Part of the challenge is defining the boundaries of AI. AI is an amorphous category that encompasses a range of computational methods. Much of the recent progress in AI is thanks to advances in “machine learning” methods, which more effectively mimic human cognitive processes. But as new learning methods are developed, the boundary between AI and “ordinary” computing keeps shifting. Hence the adage, “AI is whatever hasn’t been done yet.”

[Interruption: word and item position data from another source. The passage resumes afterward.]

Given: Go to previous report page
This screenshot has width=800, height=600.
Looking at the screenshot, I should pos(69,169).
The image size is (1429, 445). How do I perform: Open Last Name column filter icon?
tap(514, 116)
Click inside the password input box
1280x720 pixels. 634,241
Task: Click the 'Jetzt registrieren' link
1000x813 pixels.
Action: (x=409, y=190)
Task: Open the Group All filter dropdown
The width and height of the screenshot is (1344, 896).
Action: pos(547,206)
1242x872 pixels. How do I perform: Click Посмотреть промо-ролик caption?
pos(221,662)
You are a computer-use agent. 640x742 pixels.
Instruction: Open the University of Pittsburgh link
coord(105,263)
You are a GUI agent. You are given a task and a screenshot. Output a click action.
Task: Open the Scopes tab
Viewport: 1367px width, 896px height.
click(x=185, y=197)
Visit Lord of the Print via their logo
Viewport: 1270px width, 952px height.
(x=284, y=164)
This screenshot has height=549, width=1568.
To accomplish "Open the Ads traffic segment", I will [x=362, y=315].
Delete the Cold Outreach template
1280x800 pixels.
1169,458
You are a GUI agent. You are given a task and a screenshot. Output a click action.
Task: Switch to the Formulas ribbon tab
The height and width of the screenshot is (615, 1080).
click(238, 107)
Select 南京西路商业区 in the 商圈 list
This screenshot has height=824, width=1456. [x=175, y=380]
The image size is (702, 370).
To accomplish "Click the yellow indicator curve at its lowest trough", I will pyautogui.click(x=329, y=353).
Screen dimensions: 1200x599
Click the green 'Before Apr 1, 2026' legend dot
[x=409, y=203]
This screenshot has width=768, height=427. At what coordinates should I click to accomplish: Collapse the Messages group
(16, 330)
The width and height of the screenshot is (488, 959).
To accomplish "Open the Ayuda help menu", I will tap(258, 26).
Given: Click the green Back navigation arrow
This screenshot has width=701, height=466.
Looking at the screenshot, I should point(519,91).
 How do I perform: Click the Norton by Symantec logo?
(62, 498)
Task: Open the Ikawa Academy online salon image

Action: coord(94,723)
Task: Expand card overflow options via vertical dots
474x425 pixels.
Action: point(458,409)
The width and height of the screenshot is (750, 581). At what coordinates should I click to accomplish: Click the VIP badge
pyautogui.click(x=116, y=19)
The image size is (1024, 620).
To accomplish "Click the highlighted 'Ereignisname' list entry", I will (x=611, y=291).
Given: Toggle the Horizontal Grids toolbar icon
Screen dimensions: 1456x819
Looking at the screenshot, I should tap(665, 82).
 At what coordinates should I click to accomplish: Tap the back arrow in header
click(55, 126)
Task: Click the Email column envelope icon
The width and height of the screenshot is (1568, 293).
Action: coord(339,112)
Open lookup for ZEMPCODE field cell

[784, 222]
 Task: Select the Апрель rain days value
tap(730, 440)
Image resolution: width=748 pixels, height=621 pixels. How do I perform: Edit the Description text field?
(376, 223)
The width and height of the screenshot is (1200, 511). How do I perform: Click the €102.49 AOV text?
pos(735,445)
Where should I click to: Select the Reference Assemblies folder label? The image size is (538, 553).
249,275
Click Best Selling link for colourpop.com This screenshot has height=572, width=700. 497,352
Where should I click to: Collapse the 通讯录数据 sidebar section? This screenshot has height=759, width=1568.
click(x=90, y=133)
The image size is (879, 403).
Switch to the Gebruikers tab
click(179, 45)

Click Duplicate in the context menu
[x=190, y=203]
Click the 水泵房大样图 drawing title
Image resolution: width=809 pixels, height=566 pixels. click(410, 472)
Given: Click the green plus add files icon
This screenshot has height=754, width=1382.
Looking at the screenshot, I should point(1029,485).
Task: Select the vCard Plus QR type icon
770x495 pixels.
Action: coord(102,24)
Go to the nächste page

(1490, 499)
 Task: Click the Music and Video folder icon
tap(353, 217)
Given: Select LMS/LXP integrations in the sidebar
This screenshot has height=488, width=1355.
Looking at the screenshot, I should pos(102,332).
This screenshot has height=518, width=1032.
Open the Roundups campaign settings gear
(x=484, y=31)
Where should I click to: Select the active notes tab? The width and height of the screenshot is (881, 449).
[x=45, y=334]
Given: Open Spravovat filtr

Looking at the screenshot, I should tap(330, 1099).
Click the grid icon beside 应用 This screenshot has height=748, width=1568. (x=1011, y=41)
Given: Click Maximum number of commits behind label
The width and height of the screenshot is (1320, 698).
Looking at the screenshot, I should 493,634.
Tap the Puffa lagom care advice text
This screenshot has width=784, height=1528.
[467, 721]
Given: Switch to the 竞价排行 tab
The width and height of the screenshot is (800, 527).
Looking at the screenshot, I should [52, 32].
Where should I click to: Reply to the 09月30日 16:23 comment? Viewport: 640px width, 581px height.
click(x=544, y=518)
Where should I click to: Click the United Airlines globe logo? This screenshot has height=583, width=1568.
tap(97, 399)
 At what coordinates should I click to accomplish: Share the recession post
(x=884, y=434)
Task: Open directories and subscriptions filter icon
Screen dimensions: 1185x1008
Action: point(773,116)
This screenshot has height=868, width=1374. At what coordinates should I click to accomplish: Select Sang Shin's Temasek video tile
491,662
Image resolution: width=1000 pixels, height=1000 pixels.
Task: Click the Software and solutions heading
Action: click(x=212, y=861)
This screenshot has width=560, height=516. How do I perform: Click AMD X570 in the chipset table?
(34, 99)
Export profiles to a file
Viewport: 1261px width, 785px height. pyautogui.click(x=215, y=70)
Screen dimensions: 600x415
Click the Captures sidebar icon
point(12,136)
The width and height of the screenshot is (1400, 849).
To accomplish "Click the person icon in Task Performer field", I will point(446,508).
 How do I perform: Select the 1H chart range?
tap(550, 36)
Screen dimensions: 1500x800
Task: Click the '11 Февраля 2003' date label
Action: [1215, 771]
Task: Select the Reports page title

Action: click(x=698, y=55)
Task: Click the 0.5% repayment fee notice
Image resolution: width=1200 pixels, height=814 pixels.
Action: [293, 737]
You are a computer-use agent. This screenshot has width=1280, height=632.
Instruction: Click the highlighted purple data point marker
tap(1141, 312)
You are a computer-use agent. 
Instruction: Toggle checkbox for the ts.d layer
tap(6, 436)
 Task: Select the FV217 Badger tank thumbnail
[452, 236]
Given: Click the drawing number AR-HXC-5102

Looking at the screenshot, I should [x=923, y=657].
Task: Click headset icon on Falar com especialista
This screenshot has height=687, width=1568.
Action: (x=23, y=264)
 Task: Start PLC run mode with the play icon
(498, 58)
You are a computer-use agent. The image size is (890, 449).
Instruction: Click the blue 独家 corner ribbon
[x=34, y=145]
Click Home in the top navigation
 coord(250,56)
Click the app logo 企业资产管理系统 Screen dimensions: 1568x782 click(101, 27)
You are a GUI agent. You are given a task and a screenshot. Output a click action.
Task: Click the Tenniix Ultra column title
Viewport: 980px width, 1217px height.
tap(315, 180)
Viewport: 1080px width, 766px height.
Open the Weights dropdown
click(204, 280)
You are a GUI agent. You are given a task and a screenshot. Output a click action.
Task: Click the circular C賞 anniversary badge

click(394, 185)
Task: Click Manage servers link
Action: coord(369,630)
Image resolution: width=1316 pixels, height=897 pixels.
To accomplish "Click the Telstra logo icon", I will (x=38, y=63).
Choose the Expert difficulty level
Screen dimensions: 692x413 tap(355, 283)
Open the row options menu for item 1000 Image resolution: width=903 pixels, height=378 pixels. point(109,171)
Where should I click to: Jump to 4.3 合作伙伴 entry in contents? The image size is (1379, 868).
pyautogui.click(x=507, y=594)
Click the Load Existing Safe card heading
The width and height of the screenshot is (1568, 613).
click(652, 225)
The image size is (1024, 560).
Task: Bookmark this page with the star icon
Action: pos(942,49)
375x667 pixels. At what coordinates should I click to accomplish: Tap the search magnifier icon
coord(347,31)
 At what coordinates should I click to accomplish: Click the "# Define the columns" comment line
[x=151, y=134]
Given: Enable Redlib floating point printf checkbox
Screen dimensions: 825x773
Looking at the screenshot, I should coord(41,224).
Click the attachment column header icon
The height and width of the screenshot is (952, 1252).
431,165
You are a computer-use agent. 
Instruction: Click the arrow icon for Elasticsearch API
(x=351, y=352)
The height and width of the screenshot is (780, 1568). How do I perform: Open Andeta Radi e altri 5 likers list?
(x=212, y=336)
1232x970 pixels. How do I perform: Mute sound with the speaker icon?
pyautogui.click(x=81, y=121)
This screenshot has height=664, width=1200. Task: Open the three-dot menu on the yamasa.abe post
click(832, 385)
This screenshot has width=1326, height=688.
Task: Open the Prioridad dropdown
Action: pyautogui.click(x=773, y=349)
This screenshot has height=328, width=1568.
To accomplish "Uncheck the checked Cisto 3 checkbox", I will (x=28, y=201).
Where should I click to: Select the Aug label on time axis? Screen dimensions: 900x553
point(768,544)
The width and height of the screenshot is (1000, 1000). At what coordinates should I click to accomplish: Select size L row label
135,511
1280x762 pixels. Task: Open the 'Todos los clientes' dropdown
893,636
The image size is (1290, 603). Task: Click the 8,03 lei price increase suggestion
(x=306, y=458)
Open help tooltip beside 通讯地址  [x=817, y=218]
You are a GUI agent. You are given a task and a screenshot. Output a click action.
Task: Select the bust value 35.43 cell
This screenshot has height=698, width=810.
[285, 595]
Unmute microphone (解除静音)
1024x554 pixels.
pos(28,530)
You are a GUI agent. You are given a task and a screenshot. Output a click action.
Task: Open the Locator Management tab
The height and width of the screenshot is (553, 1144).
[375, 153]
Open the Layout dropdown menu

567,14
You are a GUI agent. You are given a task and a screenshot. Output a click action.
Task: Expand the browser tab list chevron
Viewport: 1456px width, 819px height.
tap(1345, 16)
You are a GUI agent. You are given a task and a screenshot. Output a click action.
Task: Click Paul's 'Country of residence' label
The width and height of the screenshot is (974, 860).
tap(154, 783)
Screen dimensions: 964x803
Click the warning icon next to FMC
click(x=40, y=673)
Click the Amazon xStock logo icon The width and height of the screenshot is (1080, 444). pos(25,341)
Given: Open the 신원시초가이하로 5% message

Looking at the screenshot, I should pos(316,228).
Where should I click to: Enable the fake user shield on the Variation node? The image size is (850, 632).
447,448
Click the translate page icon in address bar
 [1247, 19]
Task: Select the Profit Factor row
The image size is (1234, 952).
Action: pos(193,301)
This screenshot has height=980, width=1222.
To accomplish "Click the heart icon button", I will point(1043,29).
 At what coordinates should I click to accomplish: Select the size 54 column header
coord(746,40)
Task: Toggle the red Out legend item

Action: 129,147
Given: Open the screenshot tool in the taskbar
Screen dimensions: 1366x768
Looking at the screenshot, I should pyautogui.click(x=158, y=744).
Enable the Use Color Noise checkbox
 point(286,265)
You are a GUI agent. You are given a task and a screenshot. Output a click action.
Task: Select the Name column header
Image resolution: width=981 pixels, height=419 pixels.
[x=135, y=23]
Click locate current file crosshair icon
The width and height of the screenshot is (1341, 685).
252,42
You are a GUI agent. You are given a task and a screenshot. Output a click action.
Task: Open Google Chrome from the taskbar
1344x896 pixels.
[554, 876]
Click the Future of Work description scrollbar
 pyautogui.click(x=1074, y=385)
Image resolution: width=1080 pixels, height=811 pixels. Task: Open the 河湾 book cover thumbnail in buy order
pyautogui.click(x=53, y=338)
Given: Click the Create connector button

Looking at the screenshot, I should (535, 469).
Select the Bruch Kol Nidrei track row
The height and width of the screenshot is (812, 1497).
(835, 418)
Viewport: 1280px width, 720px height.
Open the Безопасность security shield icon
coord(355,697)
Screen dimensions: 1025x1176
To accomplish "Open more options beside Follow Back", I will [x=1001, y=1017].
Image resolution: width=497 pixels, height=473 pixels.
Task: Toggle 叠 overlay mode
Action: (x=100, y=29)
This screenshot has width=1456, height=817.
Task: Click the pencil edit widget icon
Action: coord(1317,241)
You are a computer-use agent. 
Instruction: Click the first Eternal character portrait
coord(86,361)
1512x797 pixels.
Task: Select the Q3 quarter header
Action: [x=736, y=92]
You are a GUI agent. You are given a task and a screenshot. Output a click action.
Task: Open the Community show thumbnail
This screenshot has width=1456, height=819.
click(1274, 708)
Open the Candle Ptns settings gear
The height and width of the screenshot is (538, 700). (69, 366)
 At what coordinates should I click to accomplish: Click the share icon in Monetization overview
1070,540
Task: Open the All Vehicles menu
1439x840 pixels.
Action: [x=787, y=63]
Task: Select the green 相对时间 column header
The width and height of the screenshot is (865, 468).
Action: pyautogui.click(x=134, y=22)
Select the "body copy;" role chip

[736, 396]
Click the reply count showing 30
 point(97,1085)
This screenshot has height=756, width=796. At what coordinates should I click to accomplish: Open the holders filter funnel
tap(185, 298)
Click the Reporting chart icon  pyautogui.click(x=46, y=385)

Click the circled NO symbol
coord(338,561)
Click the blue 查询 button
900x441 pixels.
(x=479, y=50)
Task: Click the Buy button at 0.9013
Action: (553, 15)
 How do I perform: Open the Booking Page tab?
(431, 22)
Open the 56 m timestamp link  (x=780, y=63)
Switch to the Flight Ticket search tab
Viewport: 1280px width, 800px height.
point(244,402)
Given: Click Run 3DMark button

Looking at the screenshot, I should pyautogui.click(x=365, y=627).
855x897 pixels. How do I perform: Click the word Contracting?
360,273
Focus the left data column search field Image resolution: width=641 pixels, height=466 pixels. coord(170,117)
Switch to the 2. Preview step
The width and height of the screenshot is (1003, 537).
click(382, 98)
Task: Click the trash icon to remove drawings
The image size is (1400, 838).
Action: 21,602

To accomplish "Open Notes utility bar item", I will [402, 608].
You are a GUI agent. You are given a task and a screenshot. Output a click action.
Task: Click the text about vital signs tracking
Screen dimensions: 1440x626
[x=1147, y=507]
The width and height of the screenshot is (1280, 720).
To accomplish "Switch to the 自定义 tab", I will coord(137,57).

These shifting boundaries make it much harder to pin down AI as the target of regulation. A broad definition of AI risks capturing all computational systems, and over-regulating technological development. Narrower definitions may be more targeted but, given the dynamic, fast-shifting boundaries of AI, also risk quickly becoming obsolete. The White House executive order flirts with both broad and narrow definitions of AI. For example, it sets very specific thresholds for compliance with AI reporting requirements — like AI models trained “using a quantity of computing power greater than 1026 integer or floating-point operations.” While potentially more administrable, these thresholds seem somewhat arbitrary. And even if they reflect the state of the art in AI today, they will quickly become obsolete.

Not only is it challenging to meaningfully define the boundaries of AI, but it is also challenging to measure the risks of AI, or AI models, in the abstract and without context. We can’t meaningfully quantify whether a large AI model, like the one powering ChatGPT, will ultimately cause more harm than good. We certainly can’t measure the risk of an AI “super-intelligence” taking over the world — a speculative doomsday scenario that has no doubt encouraged a more precautionary approach to AI regulation. We can, in contrast, more easily measure, and penalize, specific harmful uses of these models — like deepfakes spewing disinformation and undermining the democratic process.

To be sure, some laws, like the EU AI Act, also distinguish and regulate specific applications of AI, like facial recognition and credit scoring systems, that are perceived to be higher risk. And there are many other non-AI-specific laws and regulations, from financial laws to copyright laws, that regulate AI use. But these “downstream” rules are part of an AI governance framework that increasingly includes “upstream” regulation of AI methods and models, i.e., the technology itself.

We need to think more carefully about the relative merits of upstream AI regulation, particularly to avoid overregulating AI development. We don’t want to make it harder for smaller startups to compete with large firms, like OpenAI and Microsoft, that dominate the market in AI development and can more easily absorb the costs of regulatory compliance. We must try to both prevent and remedy harms caused by AI. But we must also not act with so much precaution that we end up stifling its many economic and social benefits.

It may be too early to know that the harms of AI so clearly exceed the benefits such that a highly precautionary regulatory stance is justified.